UNA TIERRA PARA CAMINAR
El trabajo era duro, pero todo se hacía por una razón.
El paisaje agrario de Ibiza ha sufrido una profunda transformación durante el último siglo, pero todavía quedan restos de agricultura tradicional que resisten la ola de modernización. Esas granjas, que suelen pasar de una generación a otra de una misma familia, permiten asomarse a una época pasada regida por la simplicidad y la sostenibilidad.
Los campesinos tradicionales, curtidos por el sol y el duro trabajo, siempre han poseído un conocimiento innato del ecosistema de la isla y han adaptado sus cultivos a los ritmos de la naturaleza. Desde las laderas en terrazas cubiertas de olivos hasta verdes valles con naranjos y limoneros, todo el terreno cultivable está cuidado al detalle.

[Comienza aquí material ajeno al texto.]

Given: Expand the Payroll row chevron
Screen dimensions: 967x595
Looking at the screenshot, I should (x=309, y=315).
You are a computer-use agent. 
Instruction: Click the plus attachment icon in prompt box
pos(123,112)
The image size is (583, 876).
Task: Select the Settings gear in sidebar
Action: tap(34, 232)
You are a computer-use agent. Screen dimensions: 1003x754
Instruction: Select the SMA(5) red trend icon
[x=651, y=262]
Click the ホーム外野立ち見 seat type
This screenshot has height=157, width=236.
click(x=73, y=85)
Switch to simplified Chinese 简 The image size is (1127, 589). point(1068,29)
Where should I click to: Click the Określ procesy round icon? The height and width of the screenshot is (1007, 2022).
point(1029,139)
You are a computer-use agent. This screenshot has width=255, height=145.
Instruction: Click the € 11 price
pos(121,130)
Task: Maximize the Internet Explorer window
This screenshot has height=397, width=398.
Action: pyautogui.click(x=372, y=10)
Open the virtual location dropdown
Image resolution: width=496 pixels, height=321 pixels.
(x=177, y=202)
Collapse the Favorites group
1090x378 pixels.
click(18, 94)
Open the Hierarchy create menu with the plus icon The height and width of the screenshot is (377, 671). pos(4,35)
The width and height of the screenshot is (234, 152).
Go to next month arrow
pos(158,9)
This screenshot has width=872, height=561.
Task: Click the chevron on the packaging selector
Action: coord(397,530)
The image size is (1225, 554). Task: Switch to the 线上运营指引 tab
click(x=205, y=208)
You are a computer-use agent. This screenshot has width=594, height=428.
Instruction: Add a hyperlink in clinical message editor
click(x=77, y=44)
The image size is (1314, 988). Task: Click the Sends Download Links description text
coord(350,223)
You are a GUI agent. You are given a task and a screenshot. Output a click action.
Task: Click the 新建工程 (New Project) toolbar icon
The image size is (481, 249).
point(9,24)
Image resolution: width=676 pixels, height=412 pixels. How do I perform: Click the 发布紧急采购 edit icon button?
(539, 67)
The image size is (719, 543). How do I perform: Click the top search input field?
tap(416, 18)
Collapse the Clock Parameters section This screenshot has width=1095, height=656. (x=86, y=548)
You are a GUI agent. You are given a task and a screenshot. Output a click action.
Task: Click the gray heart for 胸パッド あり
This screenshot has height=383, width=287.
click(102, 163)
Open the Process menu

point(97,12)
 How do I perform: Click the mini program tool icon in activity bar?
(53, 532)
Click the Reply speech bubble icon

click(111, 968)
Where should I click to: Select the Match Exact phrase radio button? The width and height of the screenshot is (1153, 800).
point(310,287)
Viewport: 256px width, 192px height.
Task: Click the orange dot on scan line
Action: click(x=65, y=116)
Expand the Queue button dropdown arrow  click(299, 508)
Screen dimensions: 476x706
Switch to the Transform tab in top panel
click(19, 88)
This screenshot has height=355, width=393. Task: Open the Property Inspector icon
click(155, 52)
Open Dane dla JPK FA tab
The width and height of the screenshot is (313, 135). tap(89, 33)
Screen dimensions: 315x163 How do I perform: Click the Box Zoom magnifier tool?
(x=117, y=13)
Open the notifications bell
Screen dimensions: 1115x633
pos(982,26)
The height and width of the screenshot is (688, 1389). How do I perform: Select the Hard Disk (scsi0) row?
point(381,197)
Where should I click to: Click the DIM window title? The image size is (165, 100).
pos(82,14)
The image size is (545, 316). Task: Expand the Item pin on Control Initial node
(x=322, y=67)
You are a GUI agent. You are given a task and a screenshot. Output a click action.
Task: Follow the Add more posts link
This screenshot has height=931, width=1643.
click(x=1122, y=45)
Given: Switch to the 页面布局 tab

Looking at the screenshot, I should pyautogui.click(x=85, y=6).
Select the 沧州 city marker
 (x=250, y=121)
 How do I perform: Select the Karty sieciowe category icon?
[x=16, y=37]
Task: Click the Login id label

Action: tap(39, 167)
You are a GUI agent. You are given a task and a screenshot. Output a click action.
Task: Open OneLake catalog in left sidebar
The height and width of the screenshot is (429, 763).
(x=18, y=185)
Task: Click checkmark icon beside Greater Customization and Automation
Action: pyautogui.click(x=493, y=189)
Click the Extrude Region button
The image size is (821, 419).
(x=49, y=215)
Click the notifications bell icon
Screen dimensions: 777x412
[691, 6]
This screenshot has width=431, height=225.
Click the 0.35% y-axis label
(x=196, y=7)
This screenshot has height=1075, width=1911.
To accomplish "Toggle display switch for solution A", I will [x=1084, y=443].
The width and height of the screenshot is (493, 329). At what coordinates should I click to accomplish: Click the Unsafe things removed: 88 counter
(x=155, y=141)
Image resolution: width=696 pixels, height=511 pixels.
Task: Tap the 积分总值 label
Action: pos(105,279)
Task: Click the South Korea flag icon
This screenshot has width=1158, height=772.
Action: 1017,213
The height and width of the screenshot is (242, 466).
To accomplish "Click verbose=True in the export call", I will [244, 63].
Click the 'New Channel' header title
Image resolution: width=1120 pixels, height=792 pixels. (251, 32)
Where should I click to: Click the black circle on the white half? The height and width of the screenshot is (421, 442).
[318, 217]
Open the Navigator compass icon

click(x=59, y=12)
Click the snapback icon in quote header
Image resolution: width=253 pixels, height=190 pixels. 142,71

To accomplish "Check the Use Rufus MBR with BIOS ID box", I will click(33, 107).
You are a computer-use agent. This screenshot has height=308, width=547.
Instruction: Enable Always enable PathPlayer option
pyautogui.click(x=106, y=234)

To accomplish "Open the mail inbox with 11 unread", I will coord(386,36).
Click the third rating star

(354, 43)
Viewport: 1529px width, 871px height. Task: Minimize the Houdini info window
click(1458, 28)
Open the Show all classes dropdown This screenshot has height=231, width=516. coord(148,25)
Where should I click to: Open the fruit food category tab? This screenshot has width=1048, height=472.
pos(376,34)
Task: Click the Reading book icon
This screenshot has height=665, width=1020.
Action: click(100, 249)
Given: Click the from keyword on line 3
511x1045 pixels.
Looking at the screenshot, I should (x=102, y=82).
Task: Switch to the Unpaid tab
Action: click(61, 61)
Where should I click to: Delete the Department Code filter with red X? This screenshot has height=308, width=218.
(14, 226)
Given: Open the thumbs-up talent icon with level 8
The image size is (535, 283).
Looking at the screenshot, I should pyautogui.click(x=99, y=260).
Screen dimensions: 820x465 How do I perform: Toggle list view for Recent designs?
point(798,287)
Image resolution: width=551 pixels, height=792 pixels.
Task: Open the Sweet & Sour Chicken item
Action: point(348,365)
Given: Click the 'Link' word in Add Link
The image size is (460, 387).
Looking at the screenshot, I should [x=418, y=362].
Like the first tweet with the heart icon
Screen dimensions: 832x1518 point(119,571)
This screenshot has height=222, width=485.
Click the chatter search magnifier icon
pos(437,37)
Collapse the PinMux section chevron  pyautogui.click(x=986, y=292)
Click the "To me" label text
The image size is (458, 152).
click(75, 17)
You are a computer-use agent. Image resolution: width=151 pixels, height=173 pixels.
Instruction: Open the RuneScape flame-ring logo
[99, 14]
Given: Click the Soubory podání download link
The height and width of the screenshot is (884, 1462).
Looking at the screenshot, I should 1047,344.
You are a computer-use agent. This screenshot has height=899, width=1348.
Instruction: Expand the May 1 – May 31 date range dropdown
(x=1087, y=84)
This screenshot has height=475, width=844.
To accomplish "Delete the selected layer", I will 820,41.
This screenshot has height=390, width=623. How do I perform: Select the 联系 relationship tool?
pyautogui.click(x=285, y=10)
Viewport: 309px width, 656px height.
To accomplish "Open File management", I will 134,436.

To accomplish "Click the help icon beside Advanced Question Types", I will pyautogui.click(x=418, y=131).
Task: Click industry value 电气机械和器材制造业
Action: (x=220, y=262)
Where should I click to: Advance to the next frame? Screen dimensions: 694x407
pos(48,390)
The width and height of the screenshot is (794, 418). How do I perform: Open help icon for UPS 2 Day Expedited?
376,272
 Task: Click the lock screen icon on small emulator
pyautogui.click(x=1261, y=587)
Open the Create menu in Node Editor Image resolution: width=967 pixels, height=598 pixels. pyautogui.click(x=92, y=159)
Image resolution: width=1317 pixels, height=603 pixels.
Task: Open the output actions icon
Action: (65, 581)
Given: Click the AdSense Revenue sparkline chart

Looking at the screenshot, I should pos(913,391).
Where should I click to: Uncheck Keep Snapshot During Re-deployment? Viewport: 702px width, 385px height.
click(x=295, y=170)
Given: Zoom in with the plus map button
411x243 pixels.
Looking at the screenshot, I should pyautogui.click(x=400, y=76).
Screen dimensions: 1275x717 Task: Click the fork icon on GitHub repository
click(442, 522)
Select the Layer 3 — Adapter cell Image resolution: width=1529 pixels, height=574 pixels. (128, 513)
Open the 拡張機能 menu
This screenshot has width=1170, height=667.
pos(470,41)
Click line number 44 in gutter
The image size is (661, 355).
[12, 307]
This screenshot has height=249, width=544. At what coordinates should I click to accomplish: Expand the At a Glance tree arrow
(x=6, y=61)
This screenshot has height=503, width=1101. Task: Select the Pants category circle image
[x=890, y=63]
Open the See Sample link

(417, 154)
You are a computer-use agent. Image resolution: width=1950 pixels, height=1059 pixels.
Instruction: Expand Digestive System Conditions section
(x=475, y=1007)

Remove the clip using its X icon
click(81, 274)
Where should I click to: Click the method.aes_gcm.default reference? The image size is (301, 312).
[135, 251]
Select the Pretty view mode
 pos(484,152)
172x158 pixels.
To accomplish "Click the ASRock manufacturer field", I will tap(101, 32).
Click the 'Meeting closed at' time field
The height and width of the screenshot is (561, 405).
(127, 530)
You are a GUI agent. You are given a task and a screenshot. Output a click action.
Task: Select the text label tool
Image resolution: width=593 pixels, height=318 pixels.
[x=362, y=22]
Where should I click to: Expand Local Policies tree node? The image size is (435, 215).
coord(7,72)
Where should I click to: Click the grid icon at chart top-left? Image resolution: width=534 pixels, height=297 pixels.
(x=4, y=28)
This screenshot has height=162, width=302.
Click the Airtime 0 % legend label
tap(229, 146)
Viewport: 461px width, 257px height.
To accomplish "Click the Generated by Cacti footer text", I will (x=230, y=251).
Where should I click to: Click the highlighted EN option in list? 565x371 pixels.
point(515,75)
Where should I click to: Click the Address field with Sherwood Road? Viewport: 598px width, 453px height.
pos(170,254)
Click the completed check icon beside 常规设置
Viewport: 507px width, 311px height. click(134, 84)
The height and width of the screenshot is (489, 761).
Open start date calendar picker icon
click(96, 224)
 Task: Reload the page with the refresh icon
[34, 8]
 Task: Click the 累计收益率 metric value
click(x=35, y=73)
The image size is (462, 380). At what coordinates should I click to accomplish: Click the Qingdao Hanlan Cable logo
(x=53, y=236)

“Nací aquí, en la finca de Ca Na Bet, que ha funcionado como granja toda mi vida. Cuando era niño, tenía que ir andando a la escuela por la mañana y luego regresaba a casa para echar una mano en la granja por las tardes. El trabajo no faltaba: arar, sembrar, cosechar, tejer… También teníamos que conservar la cosecha para el invierno. Mi padre me enseñó a trabajar con un burro y un carro, como él siempre hacía. Dejé la escuela a los 14 años para dedicarme sólo a la granja. Así aprendí todo lo que sé. La vida era muy simple, a la manera tradicional. El trabajo era duro, pero también gratificante y todo se hacía por una razón. Al menos una vez al año, mis padres iban a la Vila (la ciudad de Ibiza) con el caballo y el carro para vender pollos, huevos y productos frescos de la granja. El dinero que ganaban lo empleaban en comprar una camisa o un traje para mi padre. El viaje a la Vila era todo un acontecimiento y se preparaba con mucha antelación.
En la granja teníamos cabras, cerdos y gallinas, y en los campos cultivábamos tomates, maíz, pimientos y patatas. ¡Teníamos tantas patatas que a veces venían camiones para llevárselas a Inglaterra!
Una vez al año, mis padres iban a la ciudad de Ibiza con el caballo y el carro.
Eso se podía hacer en aquellos años porque en Ibiza había mucha agua. Ahora ya no es así, pero cuando era joven solía bañarme con los amigos en el río que había cerca de casa. Nos encantaba pescar las anguilas que subían desde el mar en Santa Eulalia, aunque ahora parezca increíble. Usábamos una noria tradicional que movíamos con una mula para extraer agua del terreno. El agua estaba a siete u ocho metros de profundidad y pasaba a una serie de acequias para regar los campos. Recuerdo que cerca de casa había un trozo de tierra con tanta humedad que a veces se podía plantar arroz.
Ibiza era un lugar muy tranquilo en aquella época. No había coches y sabíamos muy poco de lo que pasaba fuera del norte de la isla. Cuando empezó el turismo a principios de los años 60, mucha gente de la península vino a Ibiza a buscar trabajo. Se construía mucho y yo trabajé como obrero en Santa Eulalia durante algunos años. Allí aprendí a tocar el acordeón y he seguido haciéndolo toda la vida. En el norte todos me conocen como Juan del Acordeón. Creo que el turismo ha sido beneficioso para la isla, pero hay que evitar los excesos. Tenemos que seguir respetando la isla y la tierra para poder comprenderlas. En mis 80 años, Ibiza ha cambiado más de lo que podía imaginar. Ahora la vida parece más fácil, pero en realidad es mucho más complicada que antes. Doy gracias por seguir recorriendo todos los días los mismos campos que cuando era niño.”